Task directions :: Pick each line containing the word "link" out of the data below.

Entries shown ::
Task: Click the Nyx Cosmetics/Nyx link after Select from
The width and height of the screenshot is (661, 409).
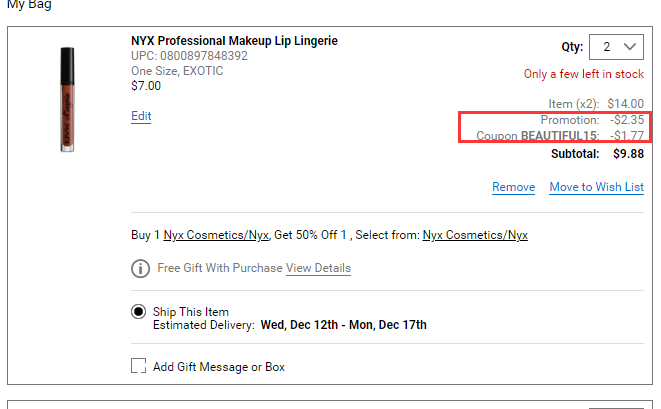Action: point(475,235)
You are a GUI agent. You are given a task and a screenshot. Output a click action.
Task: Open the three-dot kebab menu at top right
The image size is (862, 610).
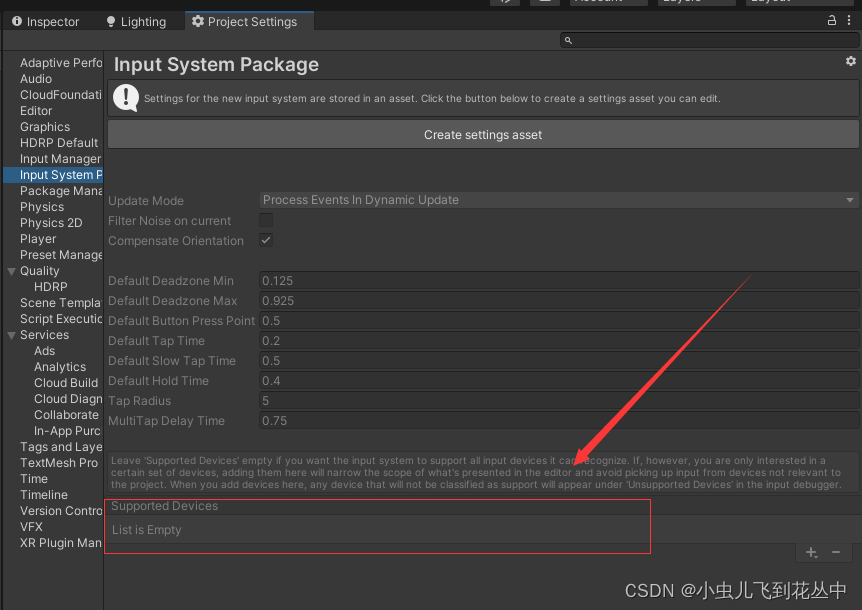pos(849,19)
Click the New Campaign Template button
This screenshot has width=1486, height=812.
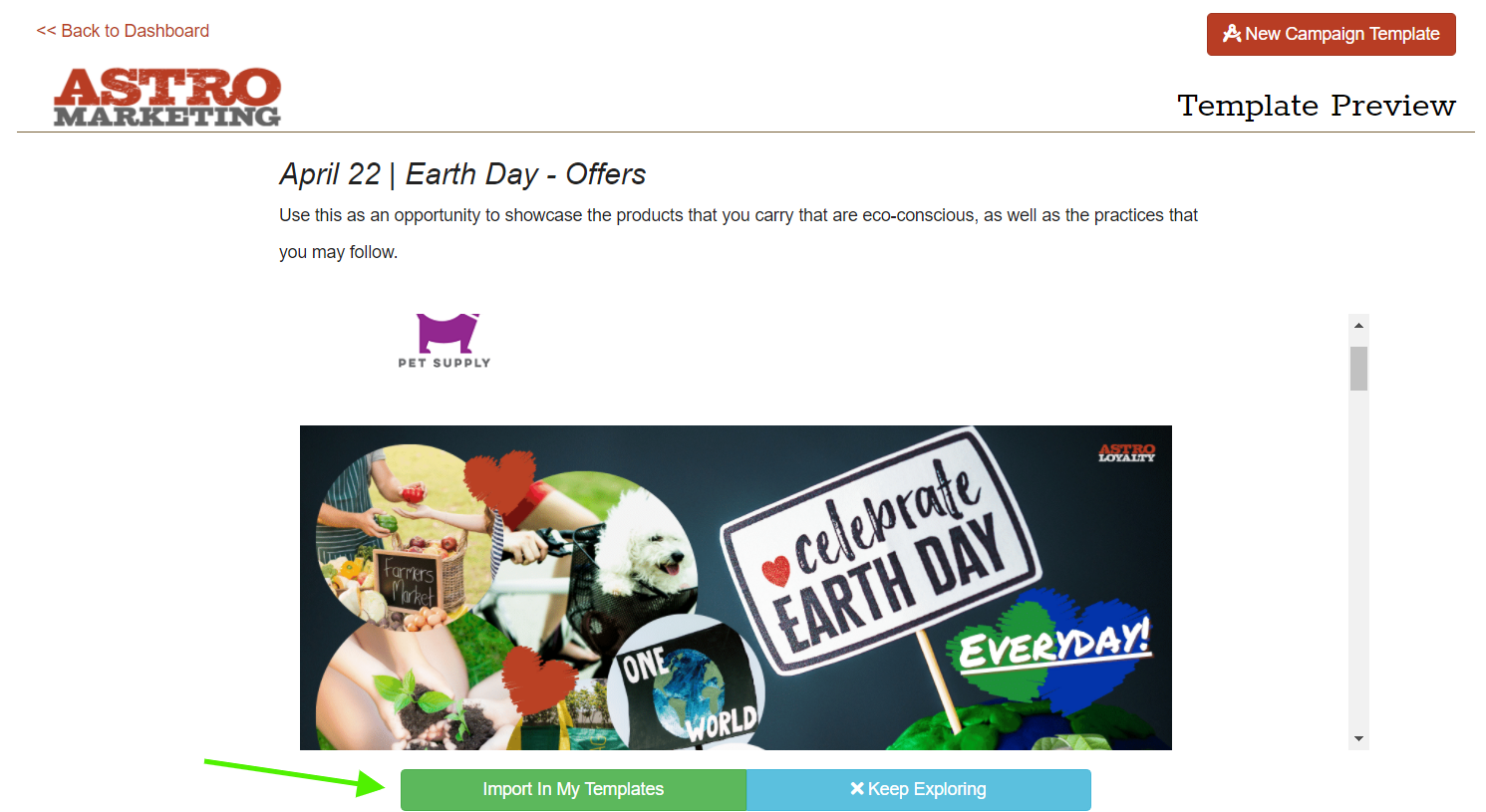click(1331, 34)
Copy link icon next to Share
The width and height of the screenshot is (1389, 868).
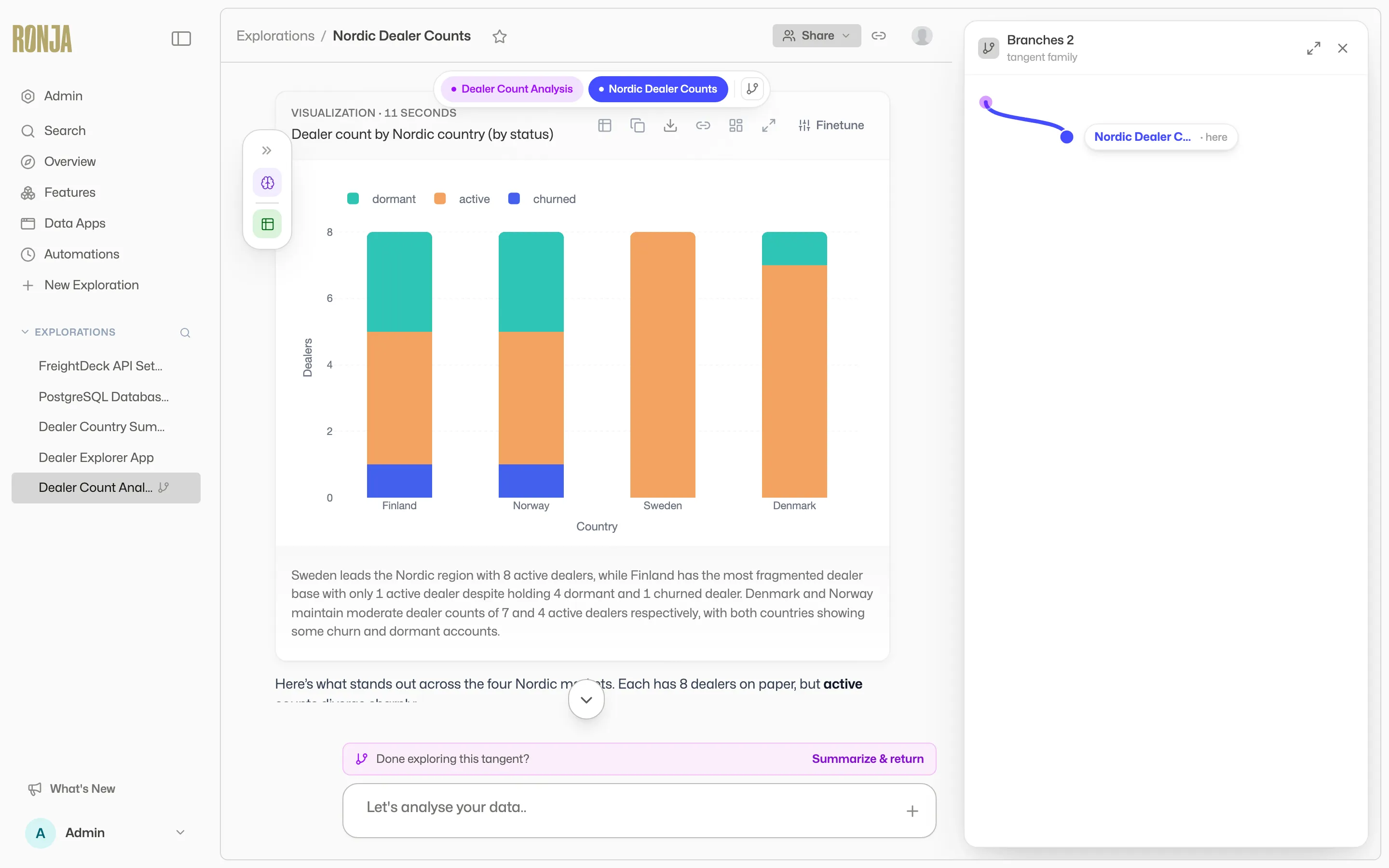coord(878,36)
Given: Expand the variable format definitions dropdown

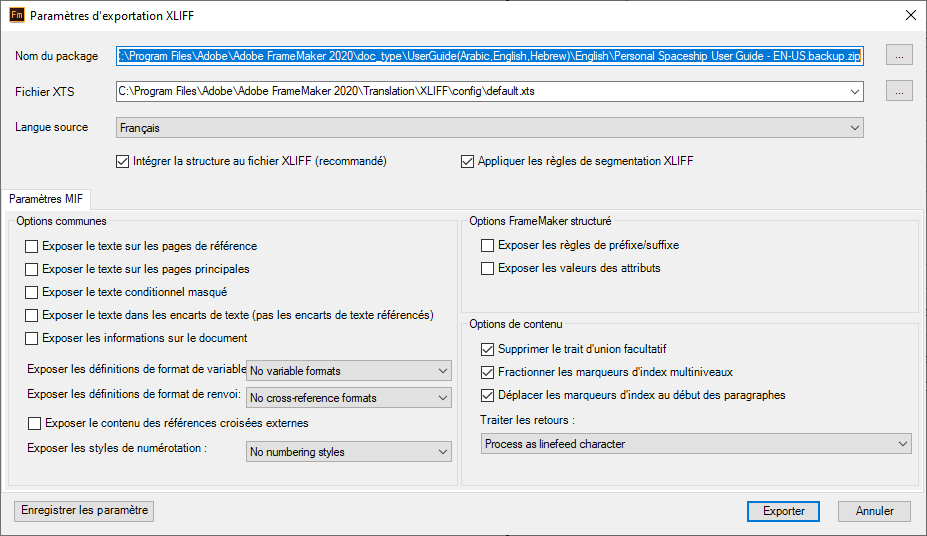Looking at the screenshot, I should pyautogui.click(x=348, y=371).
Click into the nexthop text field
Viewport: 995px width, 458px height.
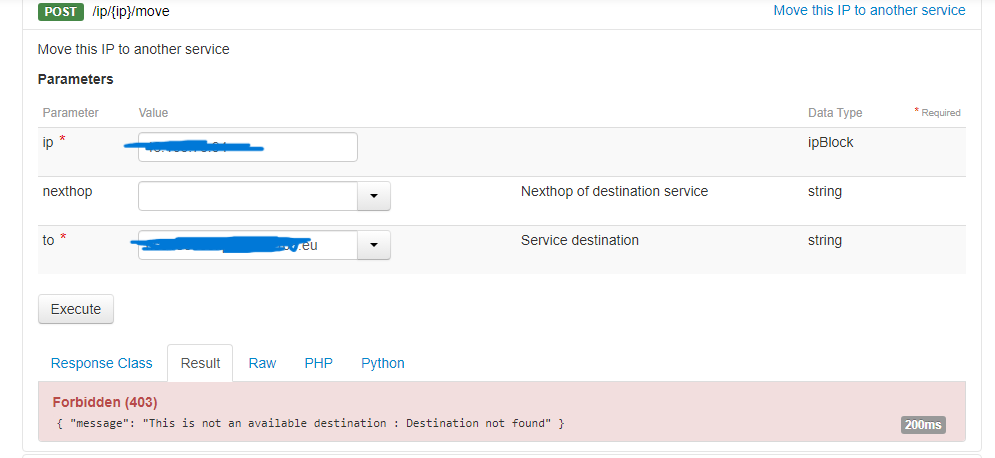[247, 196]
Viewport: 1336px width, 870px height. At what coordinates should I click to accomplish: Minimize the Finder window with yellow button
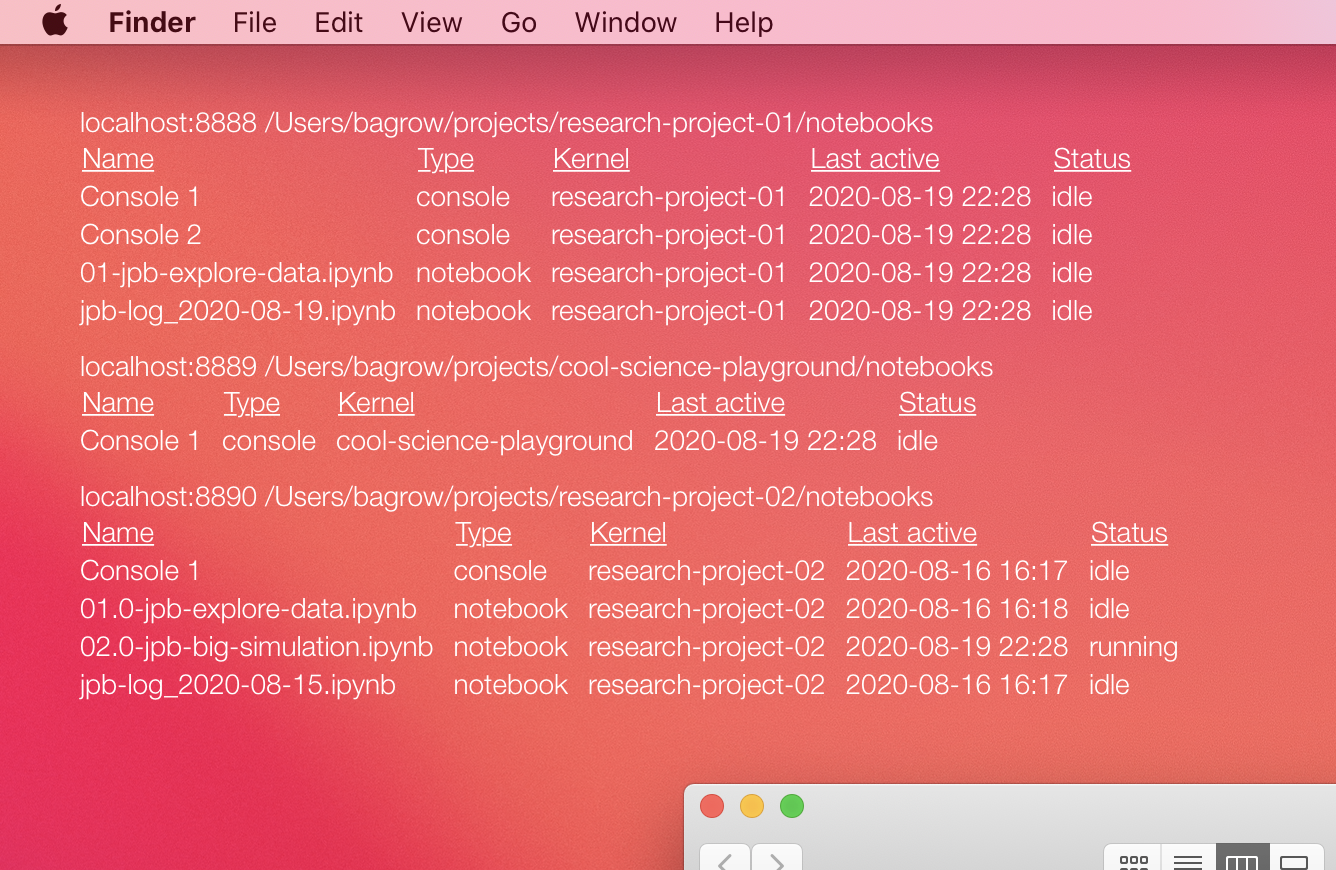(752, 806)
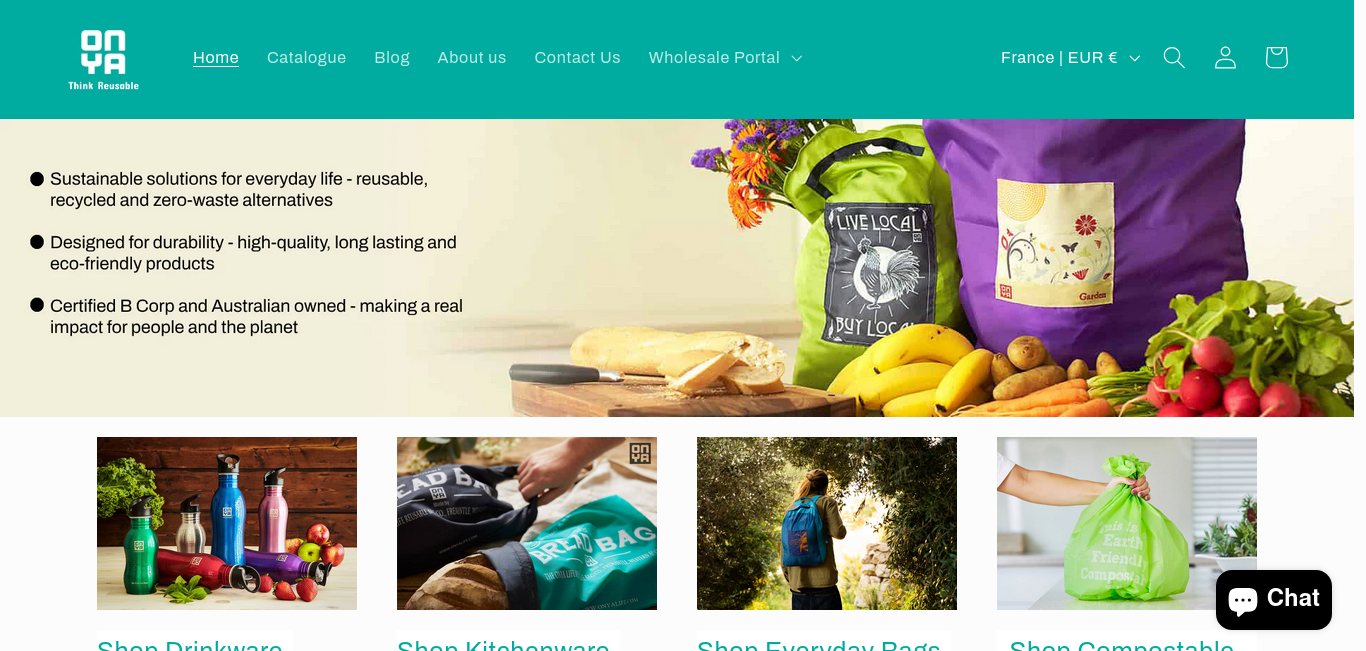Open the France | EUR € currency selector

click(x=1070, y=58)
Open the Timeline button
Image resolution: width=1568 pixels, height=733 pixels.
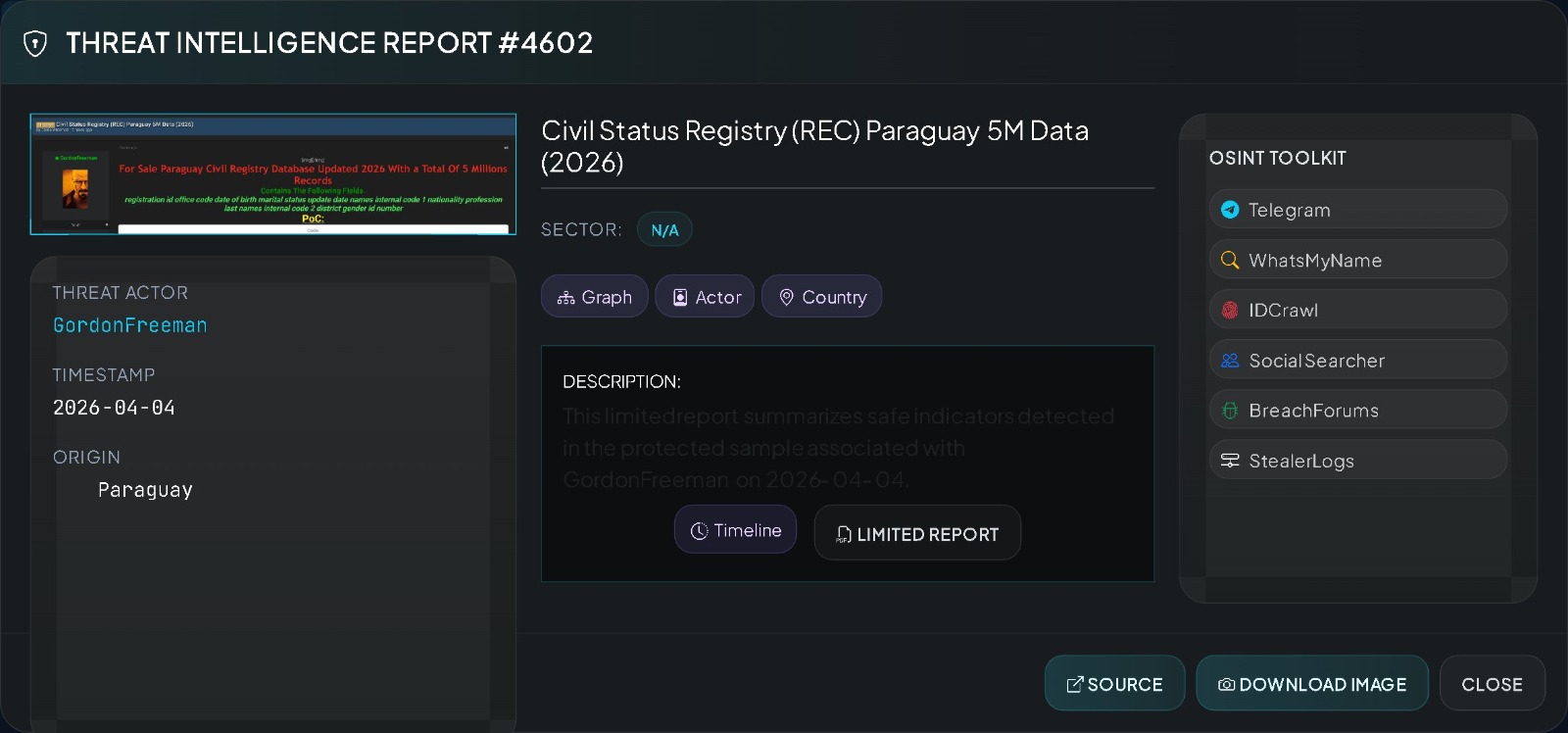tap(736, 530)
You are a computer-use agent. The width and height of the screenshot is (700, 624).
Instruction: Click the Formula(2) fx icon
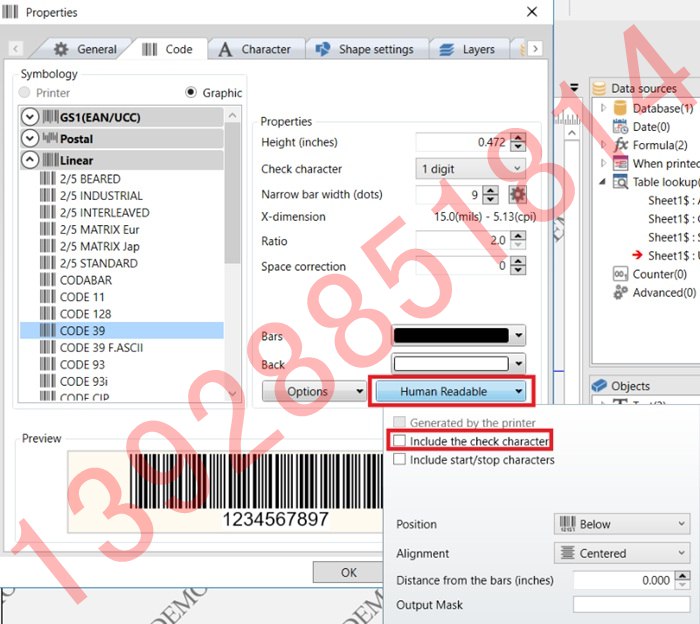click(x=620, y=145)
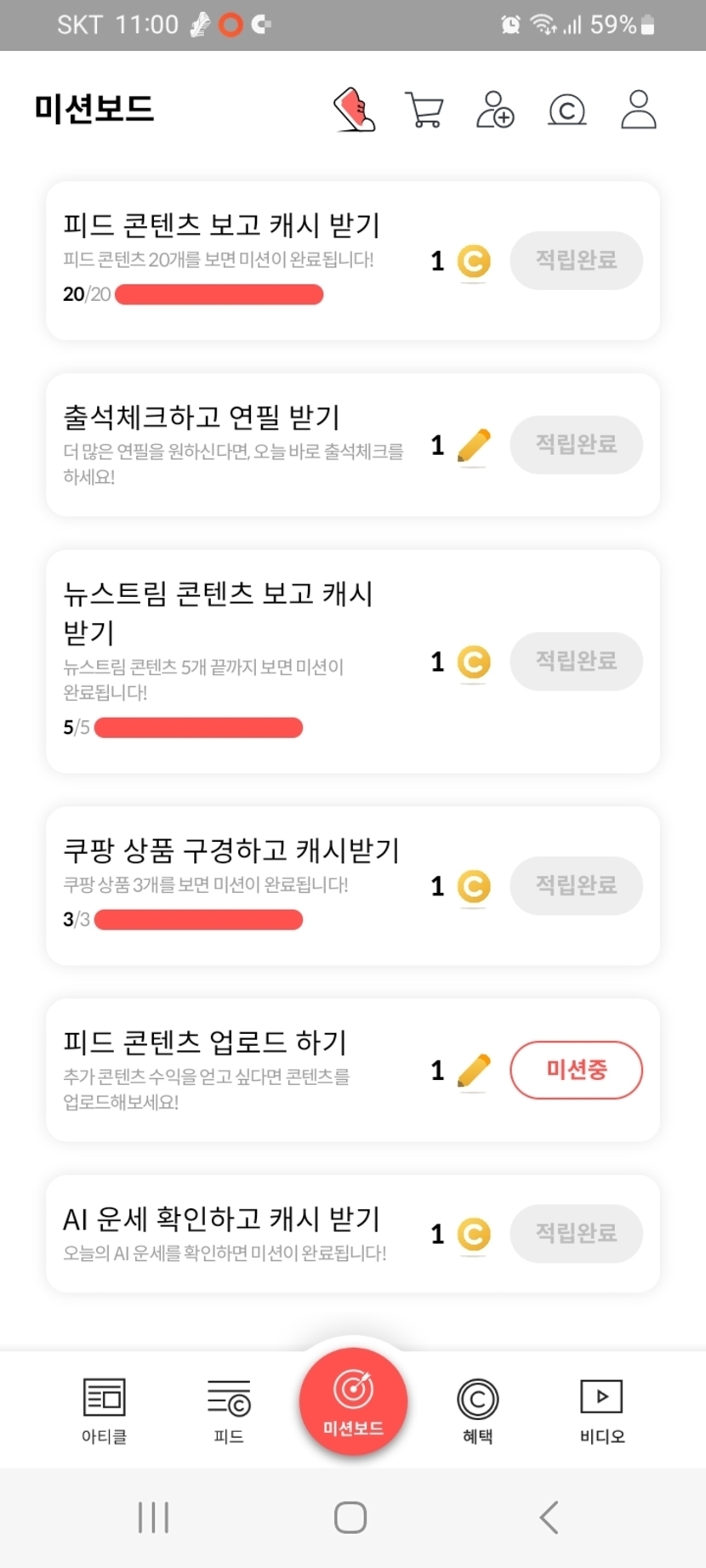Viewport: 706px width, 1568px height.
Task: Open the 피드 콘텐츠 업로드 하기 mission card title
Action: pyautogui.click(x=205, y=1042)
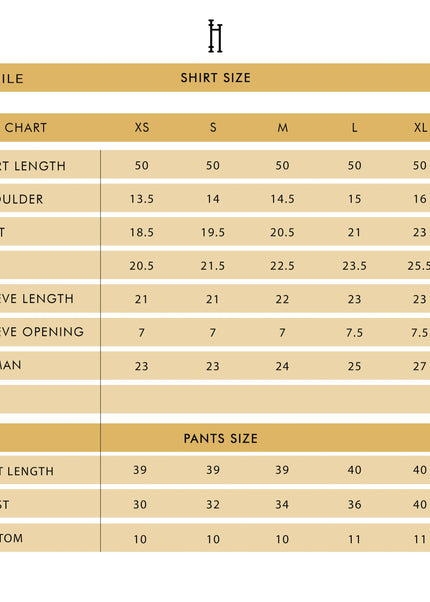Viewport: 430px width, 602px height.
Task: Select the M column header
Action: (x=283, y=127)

The completed task ::
Task: Click the Nyx Cosmetics/Nyx link after Select from
Copy link icon next to Share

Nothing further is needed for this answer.